• _EXERCISE OBJECTIVE_:
Please repeat the whole listing exactly, but leave the pictures out.
--- START ---
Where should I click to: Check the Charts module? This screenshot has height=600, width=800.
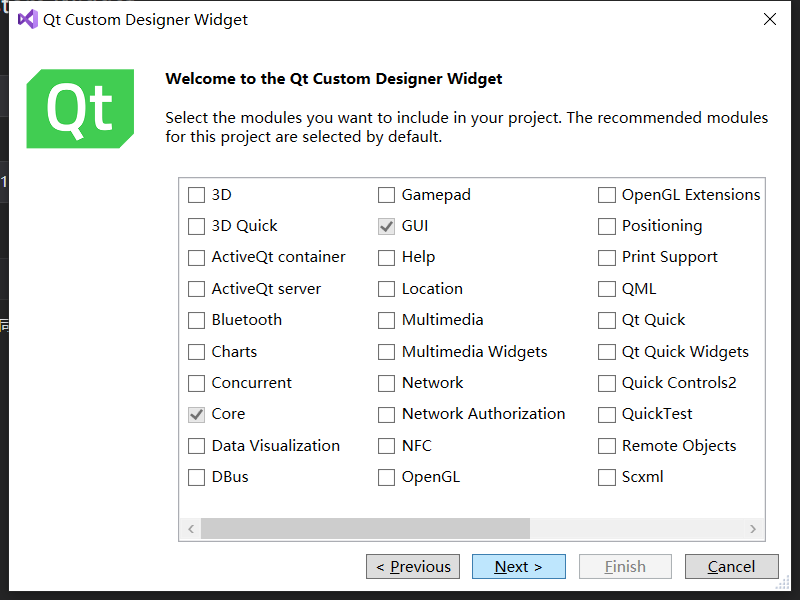pos(196,351)
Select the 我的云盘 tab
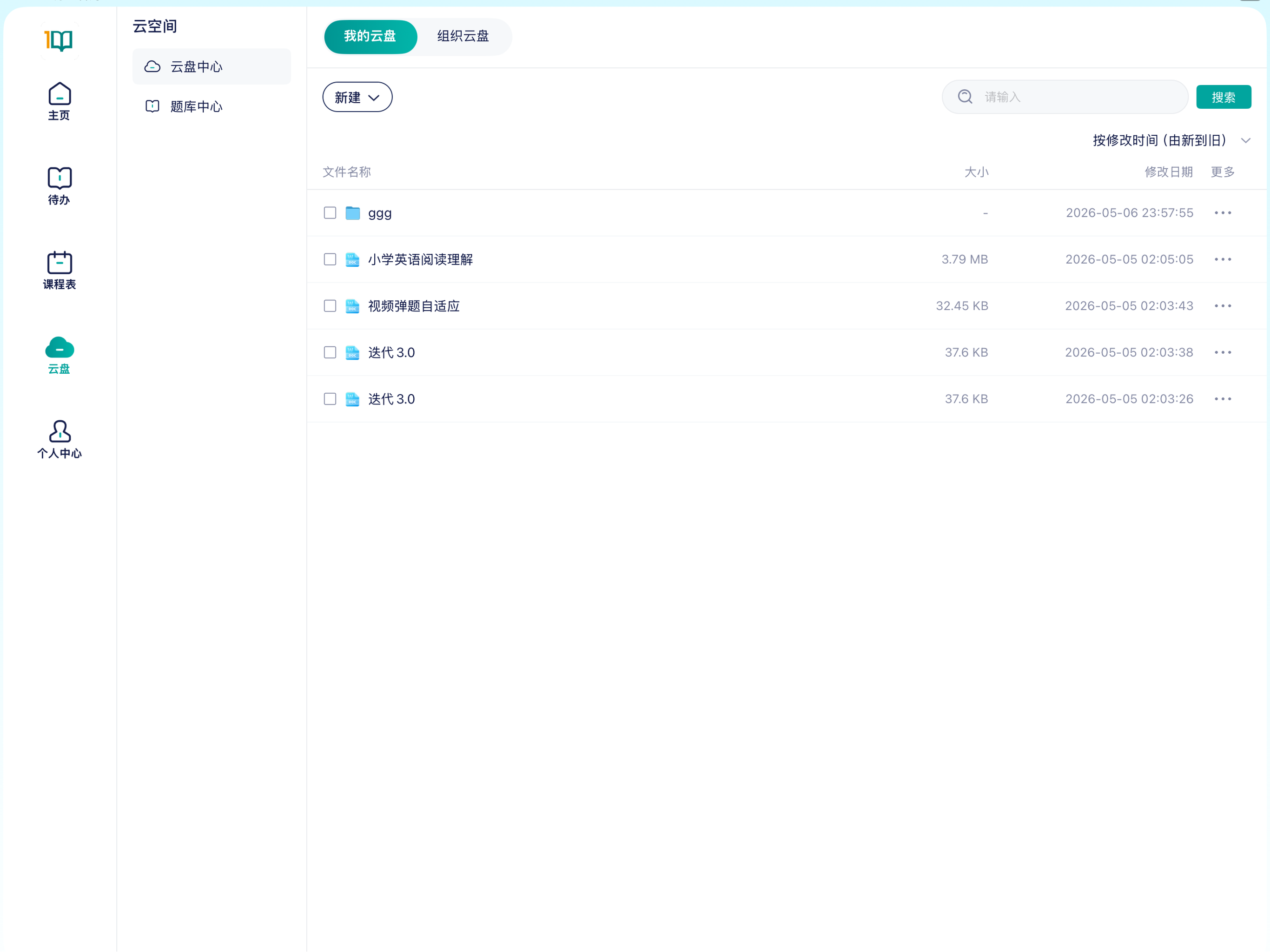The image size is (1270, 952). [370, 36]
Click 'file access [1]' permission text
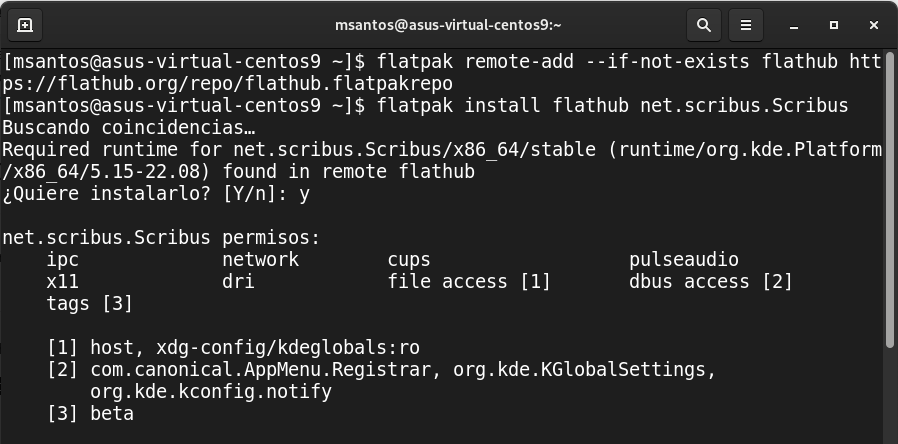898x444 pixels. (469, 282)
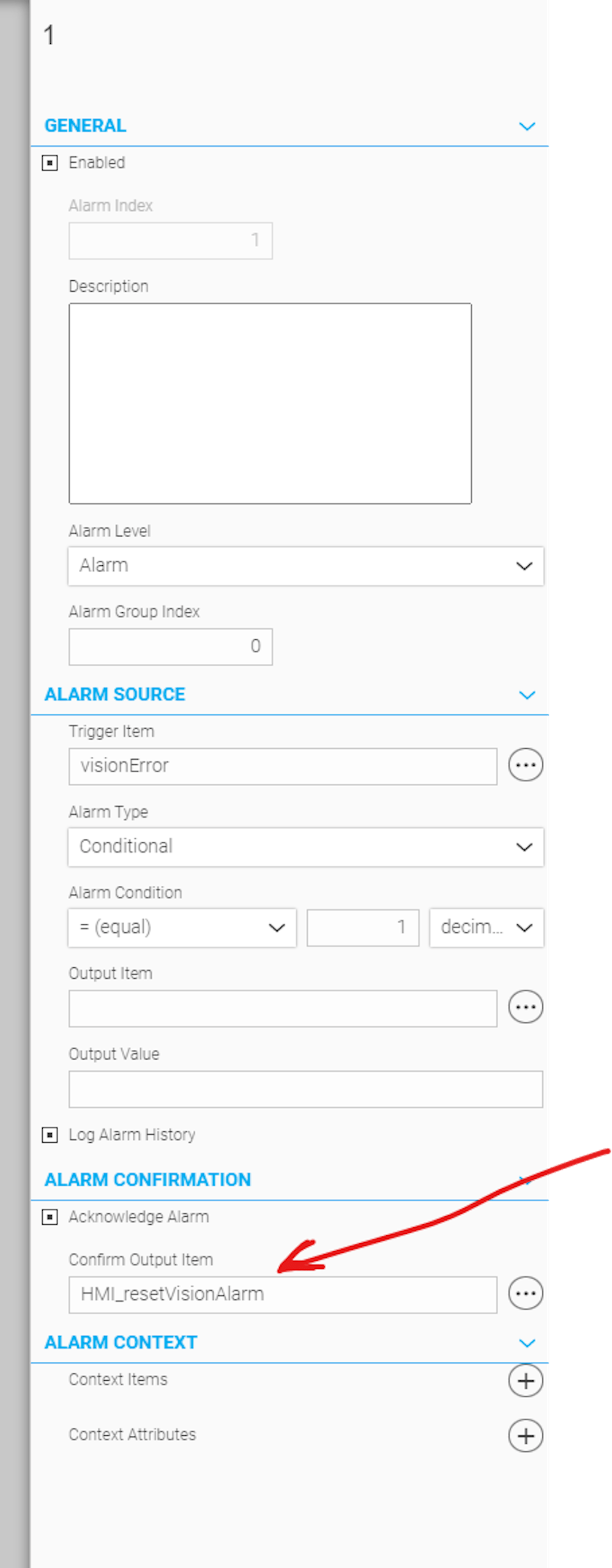Image resolution: width=612 pixels, height=1568 pixels.
Task: Collapse the GENERAL section
Action: [528, 127]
--- END ---
• _REPLY TO THE EXERCISE_:
Where should I click to: Check the Charts module? This screenshot has height=600, width=800.
pos(196,351)
Select the 我的云盘 tab
The image size is (1270, 952). [370, 36]
Click 'file access [1]' permission text
898x444 pixels. (469, 282)
Image resolution: width=612 pixels, height=1568 pixels.
Task: Collapse the GENERAL section
Action: [528, 127]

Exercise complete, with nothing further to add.